Hardening authorized_keys used in rsync backup

Question

• I'm trying to make a rootfs backup from ServerA on to ServerB.
• The connection is one way and is initialized from ServerB using rsnapshot.
• I have made a backup account on ServerA and enabled paswordless sudo only for rsync

What I'm trying to accomplish:

• Change the authorized_keys file on ServerA, so only the rsync command can be used via ssh.

 

On ServerB - /etc/rsnapshot.conf is setup to run rsync with the following args:

• rsync_long_args --rsync-path="sudo rsync" --delete --numeric-ids --relative --delete-excluded

 

I have tried the following on ServerA:

• from="ServerB",command="sudo rsync *" ssh-ed25519 SSH-KEY

But rsnapshot keeps crashing and giving IO error codes for rsync.

What am I missing here?

Answer 1

!! Problem Solved !!

Found out about rrsync --- /usr/share/doc/rsync/scripts/rrsync, copy it to wherever.

• ServerA:authorized_keys --- command="sudo /usr/local/bin/rrsync -ro /backup"

Since I'm keeping a copy of the backups on ServerA, I might as well rsync from them instead of using rsnapshot on ServerB. (This was my initial idea, but it doesn't work since there are duplicate files because of links that rsnapshot creates, I ended up having rsnapshot running both on ServerA and ServerB, to save backups from ServerA to a localDir on ServerA and also make remote snapshots from ServerA to ServerB.)

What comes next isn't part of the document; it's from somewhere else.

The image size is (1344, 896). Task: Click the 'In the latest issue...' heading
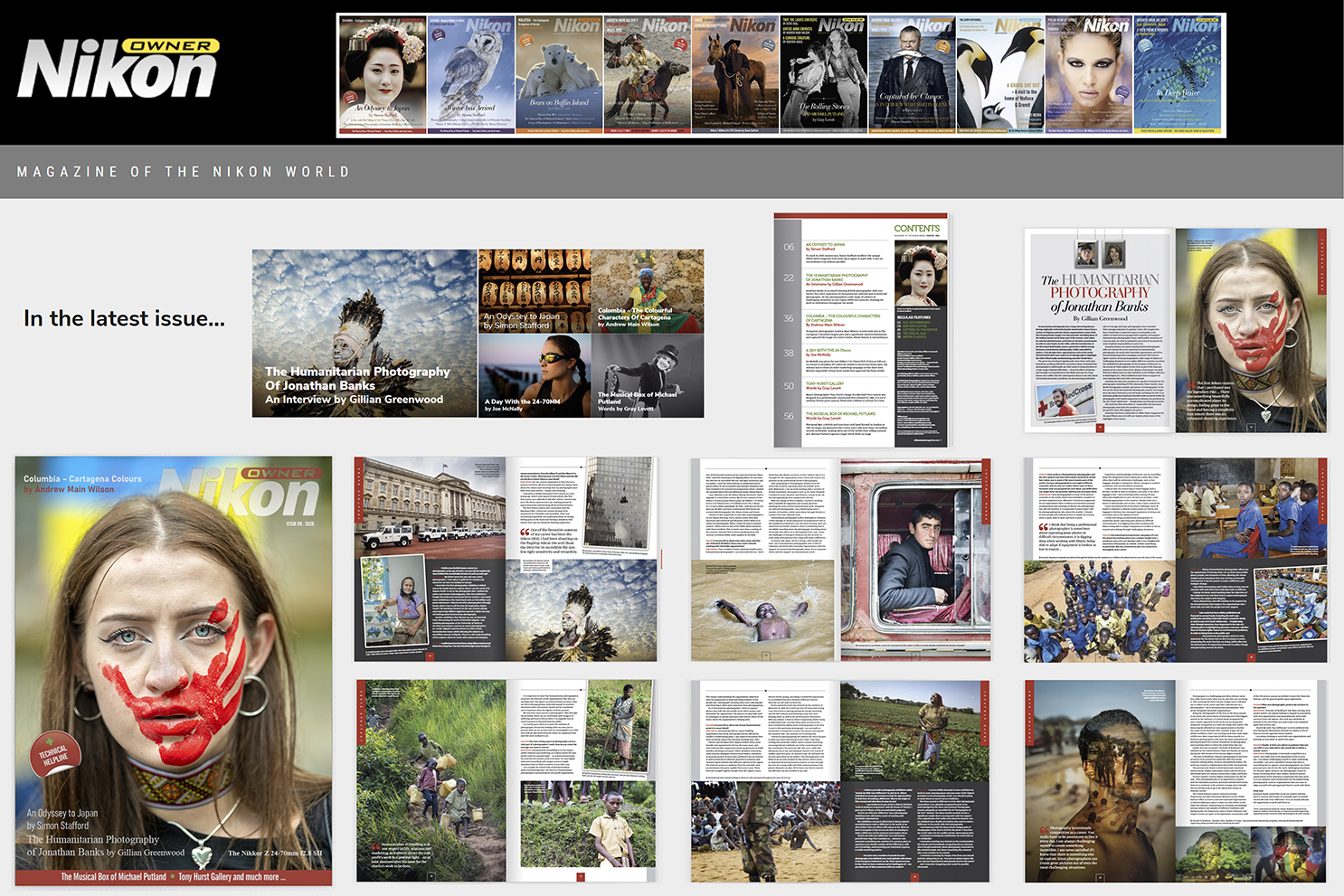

• Also changed the sudoers file on ServerA:

Defaults!/usr/local/bin/rrsync env_keep += "SSH_ORIGINAL_COMMAND"
backup ALL = (root) NOPASSWD: /usr/local/bin/rrsync

• rsync -ax --delete --numeric-ids --relative ServerA:/ /ServerB-backup/

Now works as expected.

Note that the path on ServerA in the command above is relative to the rule set in authorized_keys.